PEGAÇÃO: O FRUTO DA CULTURA PROIBICIONISTA SECULAR

Se você é homem e já adentrou em algum banheiro público, seja ele no shopping, academia ou museus, é bem provável que já tenha se deparado com situações que evidenciavam a famosa e secular pegação também presente nas praças taciturnas como: Aterro do Flamengo ou bosque da Barra da Tijuca. Deixando claro que a pratica é considerada crime previsto no artigo 233 do código penal que prevê detenção de até três meses ou multa.

Fruto da cultura proibicionista das praticas sexuais não normativas, a famosa pegação desafia as leis e a moralidade da cultura brasileira. Longe de ser um ato transgressor revolucionário, tal comportamento foi durante muitos anos uma das únicas formas de poder exercer sua sexualidade em uma sociedade punitiva e extremamente hipócrita. Descrita em diversos recortes centenários descobertos em diários secretos como o de Roger Casement: A pegação no sigilo tem o seu fundamento.

13 de janeiro de 1910, terça-feira – Gabriel Ramos – Entrou até o fundo. Ultima vez
– Excitado na Barca as 11:h30 indo Icarahy “preciso muito” 15$ ou 20$. Ainda na Barca o jovem “caboclo” magro escuro olhando sem parar & bem que queria – Teria ido, mas Gabriel “Querido” esperando no portão da Barca! Muito tesão. Estocadas fundas.

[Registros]

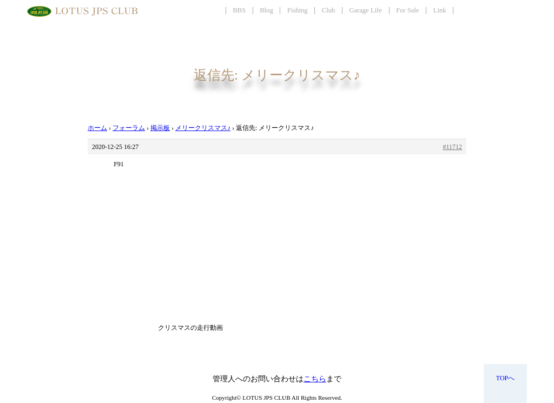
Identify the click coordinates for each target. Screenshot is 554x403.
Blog (266, 10)
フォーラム (129, 128)
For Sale (407, 10)
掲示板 (160, 128)
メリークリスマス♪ (202, 128)
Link (439, 10)
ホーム (97, 128)
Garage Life (365, 10)
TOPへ (505, 378)
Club (328, 10)
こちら (315, 379)
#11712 (452, 147)
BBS (239, 10)
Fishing (297, 10)
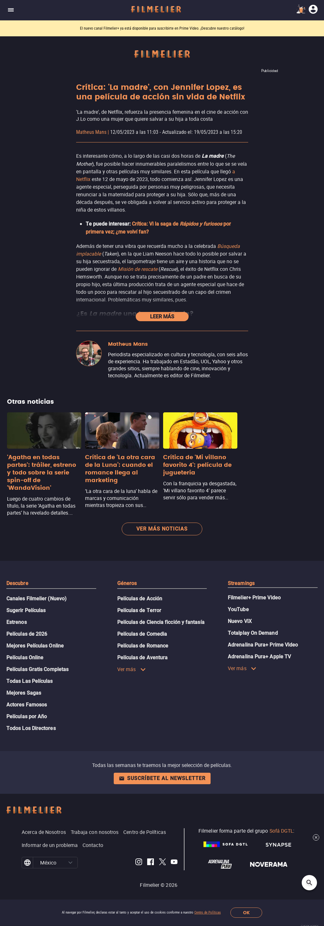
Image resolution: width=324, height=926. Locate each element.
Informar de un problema (50, 845)
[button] (70, 862)
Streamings (241, 583)
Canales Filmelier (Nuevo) (36, 599)
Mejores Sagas (23, 693)
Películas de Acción (139, 599)
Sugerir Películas (26, 610)
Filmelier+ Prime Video (254, 598)
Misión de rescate (137, 268)
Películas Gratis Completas (37, 669)
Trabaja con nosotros (95, 832)
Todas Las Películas (29, 681)
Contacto (93, 845)
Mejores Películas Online (35, 646)
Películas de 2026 (26, 634)
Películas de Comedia (142, 634)
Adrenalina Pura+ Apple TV (259, 657)
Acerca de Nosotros (44, 832)
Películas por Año (26, 716)
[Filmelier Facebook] (150, 862)
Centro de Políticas (207, 912)
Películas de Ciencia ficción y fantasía (161, 622)
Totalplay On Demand (253, 633)
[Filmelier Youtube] (174, 862)
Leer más (162, 317)
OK (246, 912)
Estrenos (16, 622)
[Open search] (309, 882)
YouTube (238, 609)
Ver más (131, 669)
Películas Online (24, 658)
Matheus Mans (91, 132)
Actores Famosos (26, 705)
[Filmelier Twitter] (162, 862)
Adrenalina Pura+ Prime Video (263, 645)
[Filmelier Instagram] (138, 862)
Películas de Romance (143, 646)
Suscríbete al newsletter (162, 778)
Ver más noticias (162, 529)
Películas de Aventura (142, 658)
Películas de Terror (139, 610)
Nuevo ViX (240, 621)
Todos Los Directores (31, 728)
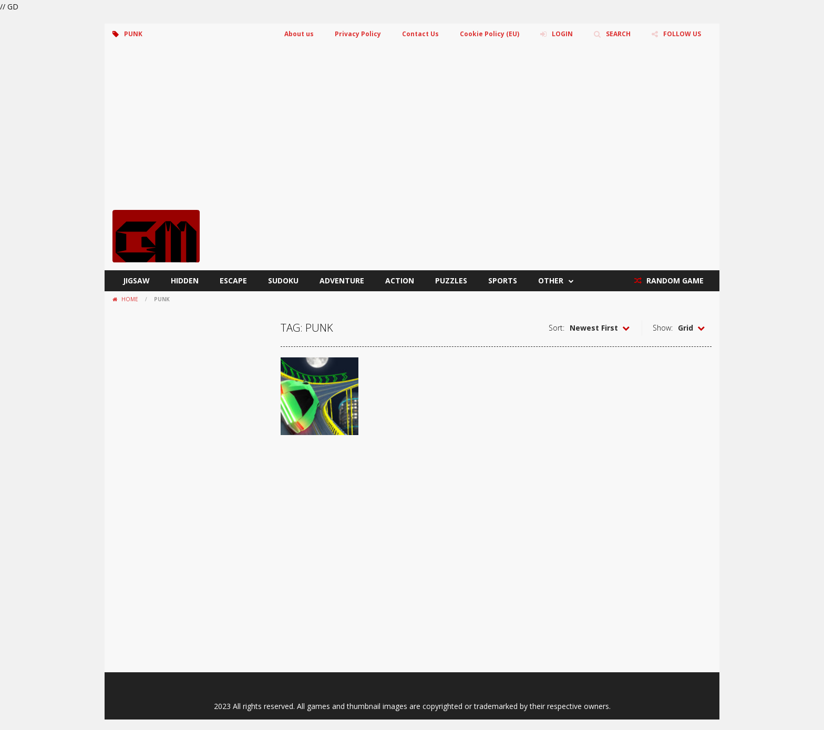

**Instruções:**
a: Reproduza literalmente o trecho do texto sobre a pegação que se inicia nas palavras contendo "Fruto da cultura proibicionista das" e termina em "tesão. Estocadas fundas.".
b: Segundo o texto sobre a pegação, qual artigo do código penal tipifica essa prática como crime e que pena ele prevê?
c: Com base no texto sobre a pegação, explique em até três frases por que esse comportamento não é caracterizado como um ato transgressor revolucionário.

**Respostas em sequência:**
a:
Fruto da cultura proibicionista das praticas sexuais não normativas, a famosa pegação desafia as leis e a moralidade da cultura brasileira. Longe de ser um ato transgressor revolucionário, tal comportamento foi durante muitos anos uma das únicas formas de poder exercer sua sexualidade em uma sociedade punitiva e extremamente hipócrita. Descrita em diversos recortes centenários descobertos em diários secretos como o de Roger Casement: A pegação no sigilo tem o seu fundamento.

13 de janeiro de 1910, terça-feira – Gabriel Ramos – Entrou até o fundo. Ultima vez
– Excitado na Barca as 11:h30 indo Icarahy “preciso muito” 15$ ou 20$. Ainda na Barca o jovem “caboclo” magro escuro olhando sem parar & bem que queria – Teria ido, mas Gabriel “Querido” esperando no portão da Barca! Muito tesão. Estocadas fundas.

b: O artigo 233, que prevê detenção de até três meses ou multa.

c: O texto afirma que a pegação foi, durante muitos anos, uma das únicas formas de exercer a própria sexualidade em uma sociedade punitiva e extremamente hipócrita. Ela é apresentada como fruto da cultura proibicionista das práticas sexuais não normativas.